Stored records
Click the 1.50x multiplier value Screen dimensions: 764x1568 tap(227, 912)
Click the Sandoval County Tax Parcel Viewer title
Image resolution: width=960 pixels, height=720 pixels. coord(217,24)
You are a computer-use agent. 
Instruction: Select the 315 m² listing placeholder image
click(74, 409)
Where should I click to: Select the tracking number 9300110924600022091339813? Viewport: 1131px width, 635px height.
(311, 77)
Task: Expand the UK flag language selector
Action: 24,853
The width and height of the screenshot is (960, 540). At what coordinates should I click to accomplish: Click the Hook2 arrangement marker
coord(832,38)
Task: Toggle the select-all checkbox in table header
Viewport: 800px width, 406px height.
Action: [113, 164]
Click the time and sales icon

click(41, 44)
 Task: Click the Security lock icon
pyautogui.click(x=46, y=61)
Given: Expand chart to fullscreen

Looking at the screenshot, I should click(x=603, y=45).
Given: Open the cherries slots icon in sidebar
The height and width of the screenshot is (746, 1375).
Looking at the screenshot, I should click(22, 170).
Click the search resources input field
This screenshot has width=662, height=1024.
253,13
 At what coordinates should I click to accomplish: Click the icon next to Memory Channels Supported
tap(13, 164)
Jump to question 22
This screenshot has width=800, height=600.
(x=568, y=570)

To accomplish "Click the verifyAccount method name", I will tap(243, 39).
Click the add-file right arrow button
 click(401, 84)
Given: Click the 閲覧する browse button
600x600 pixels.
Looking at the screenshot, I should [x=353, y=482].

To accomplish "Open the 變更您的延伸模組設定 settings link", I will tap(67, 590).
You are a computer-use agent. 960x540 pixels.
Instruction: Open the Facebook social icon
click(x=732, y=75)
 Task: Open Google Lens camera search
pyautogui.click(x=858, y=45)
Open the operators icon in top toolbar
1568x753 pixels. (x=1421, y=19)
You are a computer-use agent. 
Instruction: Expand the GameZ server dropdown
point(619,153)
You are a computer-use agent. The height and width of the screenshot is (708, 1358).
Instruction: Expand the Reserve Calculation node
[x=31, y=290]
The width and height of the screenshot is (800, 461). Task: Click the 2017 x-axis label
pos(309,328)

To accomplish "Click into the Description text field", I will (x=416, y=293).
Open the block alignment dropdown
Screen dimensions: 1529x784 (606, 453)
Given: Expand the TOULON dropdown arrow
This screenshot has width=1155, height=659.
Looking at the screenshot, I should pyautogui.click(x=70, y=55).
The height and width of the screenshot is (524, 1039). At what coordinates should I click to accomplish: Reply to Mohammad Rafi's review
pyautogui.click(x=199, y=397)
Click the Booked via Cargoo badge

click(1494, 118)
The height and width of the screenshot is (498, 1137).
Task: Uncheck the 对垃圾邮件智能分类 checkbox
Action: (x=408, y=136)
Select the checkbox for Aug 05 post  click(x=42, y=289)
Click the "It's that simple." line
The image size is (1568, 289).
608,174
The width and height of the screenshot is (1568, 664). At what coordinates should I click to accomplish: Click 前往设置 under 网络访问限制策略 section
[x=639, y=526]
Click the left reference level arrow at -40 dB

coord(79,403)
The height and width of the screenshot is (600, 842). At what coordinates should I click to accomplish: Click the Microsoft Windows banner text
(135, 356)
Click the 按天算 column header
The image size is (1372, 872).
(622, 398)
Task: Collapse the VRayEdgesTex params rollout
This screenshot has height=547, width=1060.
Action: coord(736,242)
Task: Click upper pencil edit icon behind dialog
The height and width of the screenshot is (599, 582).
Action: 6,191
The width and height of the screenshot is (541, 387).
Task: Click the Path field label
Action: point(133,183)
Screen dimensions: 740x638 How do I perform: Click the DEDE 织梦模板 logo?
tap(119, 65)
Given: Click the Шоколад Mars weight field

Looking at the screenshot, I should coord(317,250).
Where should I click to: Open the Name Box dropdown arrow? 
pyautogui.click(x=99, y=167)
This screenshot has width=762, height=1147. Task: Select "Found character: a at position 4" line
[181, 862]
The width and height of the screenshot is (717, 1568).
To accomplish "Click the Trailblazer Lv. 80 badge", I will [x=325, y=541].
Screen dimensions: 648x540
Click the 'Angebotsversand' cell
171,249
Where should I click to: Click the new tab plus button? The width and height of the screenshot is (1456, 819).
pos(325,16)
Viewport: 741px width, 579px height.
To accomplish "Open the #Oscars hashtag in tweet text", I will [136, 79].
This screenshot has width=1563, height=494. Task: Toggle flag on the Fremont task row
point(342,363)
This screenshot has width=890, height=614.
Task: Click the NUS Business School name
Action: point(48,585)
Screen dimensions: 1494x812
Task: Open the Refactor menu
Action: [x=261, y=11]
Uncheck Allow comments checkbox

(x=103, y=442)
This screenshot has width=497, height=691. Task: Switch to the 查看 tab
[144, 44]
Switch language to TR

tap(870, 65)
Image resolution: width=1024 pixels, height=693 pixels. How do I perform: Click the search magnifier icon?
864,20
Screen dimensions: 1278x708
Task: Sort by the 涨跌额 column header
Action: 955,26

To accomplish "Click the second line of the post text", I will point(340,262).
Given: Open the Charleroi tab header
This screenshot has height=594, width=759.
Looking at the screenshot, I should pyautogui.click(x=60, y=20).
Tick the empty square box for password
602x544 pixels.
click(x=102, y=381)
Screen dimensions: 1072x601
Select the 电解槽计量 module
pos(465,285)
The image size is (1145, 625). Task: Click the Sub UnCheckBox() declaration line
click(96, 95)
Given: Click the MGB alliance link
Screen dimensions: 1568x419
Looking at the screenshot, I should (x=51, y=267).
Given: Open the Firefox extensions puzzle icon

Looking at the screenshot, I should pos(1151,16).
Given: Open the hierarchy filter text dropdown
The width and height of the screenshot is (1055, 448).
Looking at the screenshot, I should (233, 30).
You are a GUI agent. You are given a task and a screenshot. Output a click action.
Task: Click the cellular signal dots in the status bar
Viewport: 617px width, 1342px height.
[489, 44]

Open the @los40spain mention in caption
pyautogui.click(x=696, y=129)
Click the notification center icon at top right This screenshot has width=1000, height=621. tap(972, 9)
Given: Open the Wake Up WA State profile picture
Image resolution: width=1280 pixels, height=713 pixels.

**INSTRUCTIONS TO FOLLOW**
All lines in the data above from the one with "Click the Booked via Cargoo badge" through the one with "The width and height of the screenshot is (717, 1568)." must be repeated exactly, and no others.

**RESPONSE TO THIS TASK**
Click the Booked via Cargoo badge

click(1494, 118)
The height and width of the screenshot is (498, 1137).
Task: Uncheck the 对垃圾邮件智能分类 checkbox
Action: (x=408, y=136)
Select the checkbox for Aug 05 post  click(x=42, y=289)
Click the "It's that simple." line
The image size is (1568, 289).
608,174
The width and height of the screenshot is (1568, 664). At what coordinates should I click to accomplish: Click 前往设置 under 网络访问限制策略 section
[x=639, y=526]
Click the left reference level arrow at -40 dB

coord(79,403)
The height and width of the screenshot is (600, 842). At what coordinates should I click to accomplish: Click the Microsoft Windows banner text
(135, 356)
Click the 按天算 column header
The image size is (1372, 872).
(622, 398)
Task: Collapse the VRayEdgesTex params rollout
This screenshot has height=547, width=1060.
Action: coord(736,242)
Task: Click upper pencil edit icon behind dialog
The height and width of the screenshot is (599, 582).
Action: 6,191
The width and height of the screenshot is (541, 387).
Task: Click the Path field label
Action: point(133,183)
Screen dimensions: 740x638 How do I perform: Click the DEDE 织梦模板 logo?
tap(119, 65)
Given: Click the Шоколад Mars weight field

Looking at the screenshot, I should coord(317,250).
Where should I click to: Open the Name Box dropdown arrow? 
pyautogui.click(x=99, y=167)
This screenshot has width=762, height=1147. Task: Select "Found character: a at position 4" line
[181, 862]
The width and height of the screenshot is (717, 1568).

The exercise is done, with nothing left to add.